--- START ---

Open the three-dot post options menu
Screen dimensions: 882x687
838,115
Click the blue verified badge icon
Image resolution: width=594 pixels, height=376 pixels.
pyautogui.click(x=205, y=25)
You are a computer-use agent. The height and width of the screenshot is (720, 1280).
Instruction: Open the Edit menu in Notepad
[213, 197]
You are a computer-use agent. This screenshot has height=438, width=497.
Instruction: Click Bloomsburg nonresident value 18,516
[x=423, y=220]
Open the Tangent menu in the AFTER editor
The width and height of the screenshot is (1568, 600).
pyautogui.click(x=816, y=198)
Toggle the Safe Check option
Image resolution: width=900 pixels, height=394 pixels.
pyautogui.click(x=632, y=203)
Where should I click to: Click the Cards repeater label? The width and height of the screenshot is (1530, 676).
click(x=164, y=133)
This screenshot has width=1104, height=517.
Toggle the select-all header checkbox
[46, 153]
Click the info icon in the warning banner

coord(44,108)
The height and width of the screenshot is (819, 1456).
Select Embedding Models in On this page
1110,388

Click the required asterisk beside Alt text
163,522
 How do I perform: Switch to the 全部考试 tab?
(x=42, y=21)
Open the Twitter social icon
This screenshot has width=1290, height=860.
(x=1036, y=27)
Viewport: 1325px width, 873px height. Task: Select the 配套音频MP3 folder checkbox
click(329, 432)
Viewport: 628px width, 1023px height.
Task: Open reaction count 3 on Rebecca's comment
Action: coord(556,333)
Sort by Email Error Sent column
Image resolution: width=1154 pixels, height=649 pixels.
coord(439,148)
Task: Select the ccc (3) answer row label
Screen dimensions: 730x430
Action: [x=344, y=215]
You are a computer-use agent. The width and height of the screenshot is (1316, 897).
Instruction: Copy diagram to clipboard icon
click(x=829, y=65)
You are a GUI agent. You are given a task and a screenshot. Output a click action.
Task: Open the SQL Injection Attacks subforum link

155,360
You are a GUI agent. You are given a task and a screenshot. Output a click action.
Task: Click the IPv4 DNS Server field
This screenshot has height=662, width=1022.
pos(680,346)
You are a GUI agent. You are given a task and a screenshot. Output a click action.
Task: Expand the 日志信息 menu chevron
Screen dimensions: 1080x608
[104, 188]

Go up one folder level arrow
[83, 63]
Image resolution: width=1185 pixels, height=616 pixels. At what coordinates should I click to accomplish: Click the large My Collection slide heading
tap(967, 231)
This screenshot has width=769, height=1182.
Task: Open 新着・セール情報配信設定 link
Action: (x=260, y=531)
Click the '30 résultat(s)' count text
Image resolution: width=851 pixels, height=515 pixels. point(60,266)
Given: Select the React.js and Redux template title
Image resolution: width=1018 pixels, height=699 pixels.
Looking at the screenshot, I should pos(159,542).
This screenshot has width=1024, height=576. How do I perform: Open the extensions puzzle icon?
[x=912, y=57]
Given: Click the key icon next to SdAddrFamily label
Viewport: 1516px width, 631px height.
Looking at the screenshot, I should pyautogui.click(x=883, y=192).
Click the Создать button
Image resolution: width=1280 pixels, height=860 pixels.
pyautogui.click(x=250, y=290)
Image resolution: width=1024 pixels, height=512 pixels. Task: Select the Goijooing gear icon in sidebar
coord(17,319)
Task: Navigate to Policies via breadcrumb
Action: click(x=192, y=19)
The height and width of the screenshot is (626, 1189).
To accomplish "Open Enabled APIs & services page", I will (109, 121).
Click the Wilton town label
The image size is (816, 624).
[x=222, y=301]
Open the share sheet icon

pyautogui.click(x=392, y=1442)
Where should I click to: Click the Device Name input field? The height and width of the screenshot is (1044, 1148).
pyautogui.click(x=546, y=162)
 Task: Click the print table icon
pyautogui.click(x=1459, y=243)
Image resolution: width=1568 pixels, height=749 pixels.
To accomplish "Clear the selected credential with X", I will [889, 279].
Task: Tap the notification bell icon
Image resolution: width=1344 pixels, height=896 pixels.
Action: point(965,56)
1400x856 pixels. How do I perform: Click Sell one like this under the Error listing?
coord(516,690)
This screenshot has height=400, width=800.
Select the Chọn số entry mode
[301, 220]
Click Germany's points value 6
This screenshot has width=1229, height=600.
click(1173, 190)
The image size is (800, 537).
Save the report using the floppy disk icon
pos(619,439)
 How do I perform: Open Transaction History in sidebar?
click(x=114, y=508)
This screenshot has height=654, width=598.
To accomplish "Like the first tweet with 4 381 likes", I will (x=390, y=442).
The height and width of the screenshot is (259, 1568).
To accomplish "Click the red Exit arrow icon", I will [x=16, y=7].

--- END ---

▸ **Assignment**
Type out the records above again, exactly the same.

▸ **Answer section**
Open the three-dot post options menu
Screen dimensions: 882x687
838,115
Click the blue verified badge icon
Image resolution: width=594 pixels, height=376 pixels.
pyautogui.click(x=205, y=25)
You are a computer-use agent. The height and width of the screenshot is (720, 1280).
Instruction: Open the Edit menu in Notepad
[213, 197]
You are a computer-use agent. This screenshot has height=438, width=497.
Instruction: Click Bloomsburg nonresident value 18,516
[x=423, y=220]
Open the Tangent menu in the AFTER editor
The width and height of the screenshot is (1568, 600).
pyautogui.click(x=816, y=198)
Toggle the Safe Check option
Image resolution: width=900 pixels, height=394 pixels.
pyautogui.click(x=632, y=203)
Where should I click to: Click the Cards repeater label? The width and height of the screenshot is (1530, 676).
click(x=164, y=133)
This screenshot has width=1104, height=517.
Toggle the select-all header checkbox
[46, 153]
Click the info icon in the warning banner

coord(44,108)
The height and width of the screenshot is (819, 1456).
Select Embedding Models in On this page
1110,388

Click the required asterisk beside Alt text
163,522
 How do I perform: Switch to the 全部考试 tab?
(x=42, y=21)
Open the Twitter social icon
This screenshot has width=1290, height=860.
(x=1036, y=27)
Viewport: 1325px width, 873px height. Task: Select the 配套音频MP3 folder checkbox
click(329, 432)
Viewport: 628px width, 1023px height.
Task: Open reaction count 3 on Rebecca's comment
Action: coord(556,333)
Sort by Email Error Sent column
Image resolution: width=1154 pixels, height=649 pixels.
coord(439,148)
Task: Select the ccc (3) answer row label
Screen dimensions: 730x430
Action: [x=344, y=215]
You are a computer-use agent. The width and height of the screenshot is (1316, 897).
Instruction: Copy diagram to clipboard icon
click(x=829, y=65)
You are a GUI agent. You are given a task and a screenshot. Output a click action.
Task: Open the SQL Injection Attacks subforum link

155,360
You are a GUI agent. You are given a task and a screenshot. Output a click action.
Task: Click the IPv4 DNS Server field
This screenshot has height=662, width=1022.
pos(680,346)
You are a GUI agent. You are given a task and a screenshot. Output a click action.
Task: Expand the 日志信息 menu chevron
Screen dimensions: 1080x608
[104, 188]

Go up one folder level arrow
[83, 63]
Image resolution: width=1185 pixels, height=616 pixels. At what coordinates should I click to accomplish: Click the large My Collection slide heading
tap(967, 231)
This screenshot has width=769, height=1182.
Task: Open 新着・セール情報配信設定 link
Action: (x=260, y=531)
Click the '30 résultat(s)' count text
Image resolution: width=851 pixels, height=515 pixels. point(60,266)
Given: Select the React.js and Redux template title
Image resolution: width=1018 pixels, height=699 pixels.
Looking at the screenshot, I should pos(159,542).
This screenshot has width=1024, height=576. How do I perform: Open the extensions puzzle icon?
[x=912, y=57]
Given: Click the key icon next to SdAddrFamily label
Viewport: 1516px width, 631px height.
Looking at the screenshot, I should pyautogui.click(x=883, y=192).
Click the Создать button
Image resolution: width=1280 pixels, height=860 pixels.
pyautogui.click(x=250, y=290)
Image resolution: width=1024 pixels, height=512 pixels. Task: Select the Goijooing gear icon in sidebar
coord(17,319)
Task: Navigate to Policies via breadcrumb
Action: click(x=192, y=19)
The height and width of the screenshot is (626, 1189).
To accomplish "Open Enabled APIs & services page", I will (109, 121).
Click the Wilton town label
The image size is (816, 624).
[x=222, y=301]
Open the share sheet icon

pyautogui.click(x=392, y=1442)
Where should I click to: Click the Device Name input field? The height and width of the screenshot is (1044, 1148).
pyautogui.click(x=546, y=162)
 Task: Click the print table icon
pyautogui.click(x=1459, y=243)
Image resolution: width=1568 pixels, height=749 pixels.
To accomplish "Clear the selected credential with X", I will [889, 279].
Task: Tap the notification bell icon
Image resolution: width=1344 pixels, height=896 pixels.
Action: point(965,56)
1400x856 pixels. How do I perform: Click Sell one like this under the Error listing?
coord(516,690)
This screenshot has height=400, width=800.
Select the Chọn số entry mode
[301, 220]
Click Germany's points value 6
This screenshot has width=1229, height=600.
click(1173, 190)
The image size is (800, 537).
Save the report using the floppy disk icon
pos(619,439)
 How do I perform: Open Transaction History in sidebar?
click(x=114, y=508)
This screenshot has height=654, width=598.
To accomplish "Like the first tweet with 4 381 likes", I will (x=390, y=442).
The height and width of the screenshot is (259, 1568).
To accomplish "Click the red Exit arrow icon", I will [x=16, y=7].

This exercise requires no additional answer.